Хижняк покраснел, на глаза у него навернулись слезы. Он крепко пожал руку старшему лейтенанту, потом сержанту Чурилину, еще нескольким стоявшим поблизости офицерам и вразвалку пошел к выходу. На меня и генерала Пудовкина он даже не взглянул.
— Видите, как здорово все получилось. — Стоявший передо мной Бушнев довольно потирал руки. Подмигивая, он глотнул слюну: видно, всеми силами крепился, чтобы не плюнуть.
— Что здорово получилось?
— Как это что?.. Да то, что пальму спасли!..

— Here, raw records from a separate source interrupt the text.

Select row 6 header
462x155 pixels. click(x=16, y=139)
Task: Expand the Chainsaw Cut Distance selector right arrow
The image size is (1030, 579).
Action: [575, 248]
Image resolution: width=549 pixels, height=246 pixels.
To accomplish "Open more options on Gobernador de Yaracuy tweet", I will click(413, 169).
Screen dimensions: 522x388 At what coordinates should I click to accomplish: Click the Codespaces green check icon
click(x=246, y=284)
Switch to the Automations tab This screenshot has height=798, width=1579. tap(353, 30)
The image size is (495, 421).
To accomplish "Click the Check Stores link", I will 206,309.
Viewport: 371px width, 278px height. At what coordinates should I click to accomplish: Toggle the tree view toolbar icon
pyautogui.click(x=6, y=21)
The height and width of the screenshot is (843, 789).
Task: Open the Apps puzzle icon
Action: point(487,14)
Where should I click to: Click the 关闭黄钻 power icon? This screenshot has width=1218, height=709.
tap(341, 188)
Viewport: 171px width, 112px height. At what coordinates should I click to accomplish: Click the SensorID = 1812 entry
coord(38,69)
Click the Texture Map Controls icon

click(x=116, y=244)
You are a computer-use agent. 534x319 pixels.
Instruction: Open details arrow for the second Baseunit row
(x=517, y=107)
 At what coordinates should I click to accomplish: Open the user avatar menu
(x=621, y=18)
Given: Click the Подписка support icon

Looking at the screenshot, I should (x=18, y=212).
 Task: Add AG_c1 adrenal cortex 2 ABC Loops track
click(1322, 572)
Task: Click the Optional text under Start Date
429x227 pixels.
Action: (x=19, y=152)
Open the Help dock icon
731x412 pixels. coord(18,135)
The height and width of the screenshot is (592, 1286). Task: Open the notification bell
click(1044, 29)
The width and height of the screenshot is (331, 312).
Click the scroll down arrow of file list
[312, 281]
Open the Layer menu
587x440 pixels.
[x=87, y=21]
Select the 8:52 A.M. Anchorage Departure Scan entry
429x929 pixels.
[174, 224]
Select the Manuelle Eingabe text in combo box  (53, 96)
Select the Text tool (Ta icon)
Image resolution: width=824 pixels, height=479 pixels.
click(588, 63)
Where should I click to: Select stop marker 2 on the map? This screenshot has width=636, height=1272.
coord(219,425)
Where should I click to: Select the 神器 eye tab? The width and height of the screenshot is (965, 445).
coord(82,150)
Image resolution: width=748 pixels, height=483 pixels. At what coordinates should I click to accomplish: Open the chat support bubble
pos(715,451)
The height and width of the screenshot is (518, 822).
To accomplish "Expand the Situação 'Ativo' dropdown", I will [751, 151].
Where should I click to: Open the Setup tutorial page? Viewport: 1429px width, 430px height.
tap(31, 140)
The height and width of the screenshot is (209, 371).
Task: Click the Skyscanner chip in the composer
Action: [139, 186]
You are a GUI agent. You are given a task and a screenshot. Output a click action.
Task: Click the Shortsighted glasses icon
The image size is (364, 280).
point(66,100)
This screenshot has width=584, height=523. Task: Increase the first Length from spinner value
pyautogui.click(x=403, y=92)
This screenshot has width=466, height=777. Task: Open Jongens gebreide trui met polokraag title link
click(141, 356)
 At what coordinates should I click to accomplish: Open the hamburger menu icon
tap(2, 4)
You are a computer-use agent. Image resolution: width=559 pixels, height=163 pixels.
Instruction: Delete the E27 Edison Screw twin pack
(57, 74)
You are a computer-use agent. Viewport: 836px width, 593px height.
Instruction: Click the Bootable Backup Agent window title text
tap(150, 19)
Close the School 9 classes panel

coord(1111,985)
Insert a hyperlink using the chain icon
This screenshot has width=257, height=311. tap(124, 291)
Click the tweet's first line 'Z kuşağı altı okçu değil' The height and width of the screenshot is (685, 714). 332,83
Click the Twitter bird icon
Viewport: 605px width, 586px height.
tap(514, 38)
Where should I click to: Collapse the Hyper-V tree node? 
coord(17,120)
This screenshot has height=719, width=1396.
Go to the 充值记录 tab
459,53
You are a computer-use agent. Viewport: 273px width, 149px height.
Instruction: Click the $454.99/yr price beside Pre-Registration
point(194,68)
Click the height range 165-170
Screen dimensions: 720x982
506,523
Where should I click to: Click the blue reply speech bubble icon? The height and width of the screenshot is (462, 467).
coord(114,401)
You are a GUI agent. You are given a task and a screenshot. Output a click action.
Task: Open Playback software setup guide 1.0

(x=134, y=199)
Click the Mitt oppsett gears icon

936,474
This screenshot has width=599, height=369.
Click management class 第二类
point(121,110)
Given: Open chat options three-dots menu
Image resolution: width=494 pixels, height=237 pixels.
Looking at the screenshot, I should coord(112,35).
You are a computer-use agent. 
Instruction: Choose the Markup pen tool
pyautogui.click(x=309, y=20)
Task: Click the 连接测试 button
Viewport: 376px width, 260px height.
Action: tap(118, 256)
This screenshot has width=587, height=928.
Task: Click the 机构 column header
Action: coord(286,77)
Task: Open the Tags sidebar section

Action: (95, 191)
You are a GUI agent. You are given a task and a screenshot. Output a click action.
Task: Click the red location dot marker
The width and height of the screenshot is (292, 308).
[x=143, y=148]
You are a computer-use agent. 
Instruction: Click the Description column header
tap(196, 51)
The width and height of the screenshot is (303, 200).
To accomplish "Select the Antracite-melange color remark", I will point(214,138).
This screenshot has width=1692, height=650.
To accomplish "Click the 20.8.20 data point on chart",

— Вы думаете, я в самом деле разрешил бы ее выбросить? — прищурившись, спросил я.
Бушнев удивленно посмотрел на меня и, когда понял, что я не шучу, не удержался и с чувством плюнул…
— Идите сдайте ее снова Селиванову и скажите, чтобы как следует за ней смотрел.
Размахивая руками, Бушнев направился к пальме. Он обрадовался, что можно было уйти от меня: говорить со мной ему всегда было трудно. Не знаю почему, но при виде его у меня появлялось какое-то легкомысленное желание подшутить.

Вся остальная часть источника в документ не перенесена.